• [TASK OBJECTIVE] Continue the Buddy Belt forum thread from the point where it stops.

*** GIVEN PASSAGE

# Modeling my brand new Buddy Belt!



## lulu'smom (Jan 4, 2012)

I'm not real happy about it, but Mom wanted me to show everybody my new Buddy Belt. It came in the mail yesterday, but it has been raining so heavy I can't show it while I'm walking.  Mom turned and twisted me around because I don't like to move with my harness on in the house. Go figure.

See, this is my happy face! I'm soooo happy to be modeling for everybody. 


I'm happy I tell you! Happy, happy, happy!! :foxes15:


Is it almost over?


Opinions, does it fit right? I think it does, but what do I know? Haha.


----------



## ~LS~ (Oct 29, 2011)

It fits on the hole before last as predicted right? It looks good! This BB is really
soft and will stretch with wear, so you'll be able to buckle it on the middle hole
after a few walks I think. I'm happy you like it, it's one of my favorites! Lulu
looks gorgeous! :love2:


----------



## lulu'smom (Jan 4, 2012)

******
*** DATA LINES

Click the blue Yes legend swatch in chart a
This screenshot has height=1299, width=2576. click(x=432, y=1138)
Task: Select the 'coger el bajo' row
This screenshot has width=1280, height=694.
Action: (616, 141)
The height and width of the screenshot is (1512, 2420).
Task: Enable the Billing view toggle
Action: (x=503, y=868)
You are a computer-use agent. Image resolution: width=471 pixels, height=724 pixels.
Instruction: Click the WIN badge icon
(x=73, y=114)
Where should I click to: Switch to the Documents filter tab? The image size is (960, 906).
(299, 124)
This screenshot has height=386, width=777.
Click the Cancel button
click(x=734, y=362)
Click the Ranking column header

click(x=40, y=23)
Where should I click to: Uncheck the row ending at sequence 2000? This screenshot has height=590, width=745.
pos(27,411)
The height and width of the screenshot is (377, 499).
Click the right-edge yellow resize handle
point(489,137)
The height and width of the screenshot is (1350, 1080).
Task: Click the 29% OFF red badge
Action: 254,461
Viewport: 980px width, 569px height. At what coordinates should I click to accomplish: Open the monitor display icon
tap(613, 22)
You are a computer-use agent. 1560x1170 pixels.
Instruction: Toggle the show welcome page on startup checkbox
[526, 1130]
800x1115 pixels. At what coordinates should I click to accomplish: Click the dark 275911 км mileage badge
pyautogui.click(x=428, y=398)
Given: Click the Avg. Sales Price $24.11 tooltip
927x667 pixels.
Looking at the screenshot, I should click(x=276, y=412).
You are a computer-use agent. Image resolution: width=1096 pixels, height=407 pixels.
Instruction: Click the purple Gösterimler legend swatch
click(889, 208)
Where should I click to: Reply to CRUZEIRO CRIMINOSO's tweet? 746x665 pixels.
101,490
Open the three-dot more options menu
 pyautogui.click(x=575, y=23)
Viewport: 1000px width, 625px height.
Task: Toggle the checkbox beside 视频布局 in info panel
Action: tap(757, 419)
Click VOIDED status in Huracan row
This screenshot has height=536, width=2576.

******

• [EXERCISE OUTPUT]
~LS~ said:


> It fits on the hole before last as predicted right? It looks good! This BB is really
> soft and will stretch with wear, so you'll be able to buckle it on the middle hole
> after a few walks I think. I'm happy you like it, it's one of my favorites! Lulu
> looks gorgeous! :love2:


Thank you! It is much prettier in person than pics. Yes, it's in the next to last hole. I put it in the center hole, but I felt it was a little too tight. If it stretches it will work though.


----------



## pupluv168 (Mar 7, 2012)

Lulu looks adorable! Which pattern is that? It's very cute and looks great on the white fur. 


Sent from Petguide.com App


----------



## nabi (Nov 25, 2004)

She looks adorable in her BB...love that print on her....she reminds me so much of Bella with her facial expressions:angel7:


----------



## lulu'smom (Jan 4, 2012)

pupluv168 said:


> Lulu looks adorable! Which pattern is that? It's very cute and looks great on the white fur.
> 
> 
> Sent from Petguide.com App


Thanks, Ashley! It's Cheetah. It's retired so it was on sale (I'm a bargain girl!) lol I sure have missed you! Hope you are having a GREAT experience with your internship!!



nabi said:


> She looks adorable in her BB...love that print on her....she reminds me so much of Bella with her facial expressions:angel7:


Awwww, thank you, Kathleen!! What a compliment! I always thought Lulu and Bella favored.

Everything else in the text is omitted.